◆ **Teks yang Diberikan**:
Selain kedua silogisme tersebut, sebenarnya masih
ada bentuk silogisme yang lain yaitu silogisme disjunktif.
Silogisme
disjunktif adalah silogisme yang premis mayornya berupa
keputusan disjunktif sedangkan premis minornya keputusan kategoris yang
mengakui atau mengingkari salah satu alternatif yang disebut oleh premis mayor.[14]
Contoh:
Ia
lulus atau tidak lulus Agus
di rumah atau di pasar
Ternyata
ia lulus Ternyata
tidak di rumah
Jadi,
ia bukan tidak lulus jadi
di pasar
b. Entimem
Entimem
adalah suatu bentuk silogisme yang hanya menyebutkan premis atau kesimpulan
saja atau keduanya tetapi ada satu premis yang tidak dinyatakan.[15]
Entimem merupakan bentuk singkat silogisme. Contoh:
Basuki
adalah mahasiswa UIN
Maka
Basuki harus rajin membaca
Pada
contoh tersebut, premis yang tidak disebutkan adalah “Mahasiswa UIN harus rajin
membaca”. Meskipun tidak disebutkan, kalimat tersebut masih bisa dipahami.
2) Induktif
Penalaran induktif adalah proses berpikir berdasarkan
seperangkat gejala atau data yang diamati dengan menerapkan logika induktif
untuk menarik kesimpulan yang berlaku umum maupun khusus. Penalaran ini
bergerak dari hal-hal yang bersifat khusus menuju kesimpulan yang berlaku umum
untuk keseluruhan atau sebagian gejala yang diamati.[16]
Dari penalaran induktif terwujud hukum-hukum, dalil, atau teori dari suatu
ilmu. Jika deduksi masih sepenuhnya berada dalam dunia konsep, induksi perlu
memanfaatkan intuisi.[17]
Dalam pelaksanaannya, ada beberapa jenis penalaran induktif yang biasa
diterapkan, yaitu:
a. Generalisasi
Generalisasi merupakan penalaran yang menyimpulkan
suatu konklusi yang bersifat umum dari premis-premis yang berupa proposisi
empirik.[18]
Maksudnya, penarikan kesimpulan dalam penalaran induktif didasarkan pada
pengamatan terhadap sampel atau keseluruhan suatu gejala. Contoh:
Manusia membutuhkan air
Hewan membutuhkan air
Tumbuhan membutuhkan air
∴ Semua makhluk hidup membutuhkan
air
Pernyataan bahwa semua
makhluk hidup membutuhkan air tidak bisa digeneralisasi jika hanya didasarkan
pada salah satu makhluk hidup saja, misalnya hewan. Untuk digeneralisasi, harus
banyak makhluk hidup yang diamati, bahkan harus pada berbagai tempat dan
situasi. Apabila ada salah satu makhluk hidup yang tidak membutuhkan air, maka
generalisasi itu akan gugur.

◆ **Cuplikan Data**:
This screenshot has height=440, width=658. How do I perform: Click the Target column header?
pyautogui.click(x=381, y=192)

---

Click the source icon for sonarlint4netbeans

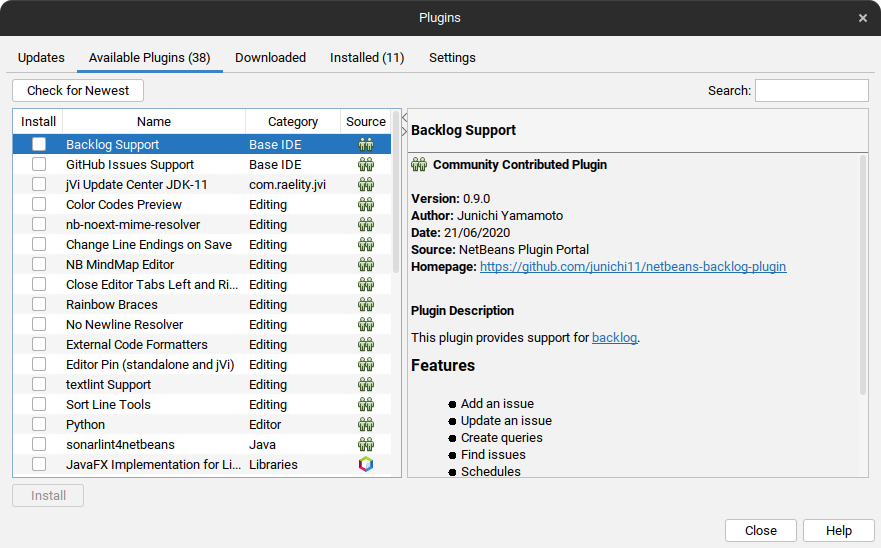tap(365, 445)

◆ **Tujuan 1**:
Terjemahkan kalimat "Dari penalaran induktif terwujud hukum-hukum, dalil, atau teori dari suatu ilmu." dari teks tentang penalaran ke dalam bahasa Inggris.
◆ **Tujuan 2**:
Berikan lanjutan teks tentang penalaran, dimulai sesudah kalimat terakhirnya.

◆ **Jawaban Tertulis 1**:
Inductive reasoning gives rise to the laws, postulates, or theories of a science.

◆ **Jawaban Tertulis 2**:
b. Hubungan
Sebab Akibat
Hubungan sebab akibat adalah hubungan ketergantungan
antara dua atau beberapa hal, kejadian, atau variabel yang menyatakan bahwa
yang satu merupakan penyebab yang lain, dan yang lain merupakan akibatnya. Hal
ini sesuai dengan prinsip sebab akibat yang menyatakan bahwa segala sesuatu ada
penyebabnya. Penalaran sebab akibat dapat mengikuti alur pemikiran dari sebab
ke akibat atau dari akibat ke sebab.[19]
Pada praktiknya, hubungan ini bisa berupa rangkaian sebab akibat yang panjang,
bisa juga berupa lingkaran sebab akibat yang rumit sehingga sulit dirunut
penyebab awalnya. Berikut ilustrasinya.
A˃B˃C˃D˃E˃F,
dan seterusnya.
A˃B˃C˃D˃A
Contoh:
Seseorang
mendapatkan nilai ujian di bawah standar. Setelah ditelusuri, ternyata
penyebabnya adalah tidak belajar. Penyebab tidak belajar yaitu mengantuk dan
tidur. Penyebab mengantuknya yaitu terlalu banyak nonton televisi pada siang
hari. Penyebab menonton televisi yaitu karena ada acara favoritnya dan
seterusnya.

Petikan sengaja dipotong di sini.